ANAPLASTIC LARGE CELL LYMPHOMA
Anaplastic large cell lymphomas (ALCL) may be confused with carcinomas and are
associated with the Ki-1 (CD30) antigen. These lymphomas are usually of T-cell
origin, often present with extranodal disease, and are found especially in the skin.
The translocation of chromosomes 2 and 5 creates a unique fusion protein with a nucleophosmin-ALK. Patients whose lymphomas express ALK (immunohistochemistry) are usually younger and may have systemic symptoms, extranodal disease, and advanced stage disease; however, they have a more favorable survival rate than that of ALK-negative patients. Patients with these types of lymphomas are generally treated the same as patients with
diffuse large cell lymphomas and have as good a prognosis as comparably staged
patients. Anaplastic large cell lymphoma in children is usually
characterized by systemic and cutaneous disease and has high response rates and
good OS with doxorubicin-based combination chemotherapy.
EXTRANODAL NK-/T-CELL LYMPHOMA
Extranodal NK-/T-cell lymphoma (nasal type) is an aggressive lymphoma marked by
extensive necrosis and angioinvasion, most often presenting in extranodal
sites, in particular the nasal or paranasal sinus region.[120,121,122,123,124,125] Other
extranodal sites include the palate, trachea, skin, and gastrointestinal tract.

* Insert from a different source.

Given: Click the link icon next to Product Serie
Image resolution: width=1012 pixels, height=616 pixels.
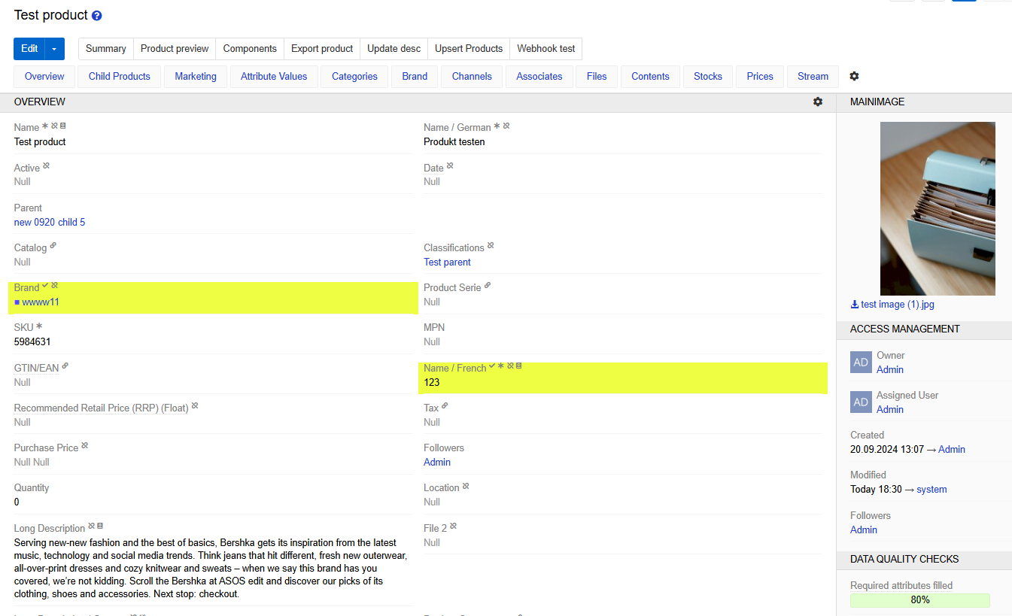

Hemophagocytic syndrome may occur; historically these tumors were considered
part of lethal midline granuloma. In most cases, Epstein-Barr virus (EBV) genomes are detectable
in the tumor cells and immunophenotyping shows CD56 positivity. Cases with
blood and marrow involvement are considered NK-cell leukemia. In addition to
doxorubicin-based combination chemotherapy, the increased risk of CNS
involvement and of local recurrence has led to recommendations for radiation
therapy locally, often prior to the start of chemotherapy, and for intrathecal
prophylaxis and/or prophylactic cranial radiation therapy.[121,125,127,128,129,130] The highly
aggressive course, with poor response and short survival with standard
therapies, especially for patients with advanced stage disease, has led some investigators to recommend bone marrow or peripheral
stem cell transplantation consolidation.[122,123,124] NK-/T-cell lymphoma that presents
only in the skin has a more favorable prognosis, especially in patients with
coexpression of CD30 with CD56.
Lymphomatoid granulomatosis is an EBV-positive large B-cell lymphoma with a
predominant T-cell background.[132,133] The histology shows association with
angioinvasion and vasculitis, usually manifesting as pulmonary lesions or
paranasal sinus involvement. Patients are managed like others with diffuse
large cell lymphoma and require doxorubicin-based combination chemotherapy.
ANGIOIMMUNOBLASTIC T-CELL LYMPHOMA
Angioimmunoblastic T-cell lymphoma was formerly called angioimmunoblastic
lymphadenopathy with dysproteinemia. Characterized by clonal T-cell
receptor gene rearrangement, this entity is managed like diffuse large cell
lymphoma.[134,135,136] Patients present with profound lymphadenopathy, fever, night
sweats, weight loss, skin rash, a positive Coomb’s test, and polyclonal
hypergammaglobulinemia. Opportunistic infections are frequent because of an
underlying immune deficiency. Doxorubicin-based combination chemotherapy is
recommended as it is for other aggressive lymphomas. Myeloablative chemotherapy and radiation therapy with autologous peripheral stem cell support has been described in anecdotal reports. Occasional spontaneous
remissions and protracted responses to steroids only have been reported. B-cell EBV genomes are detected in most affected patients.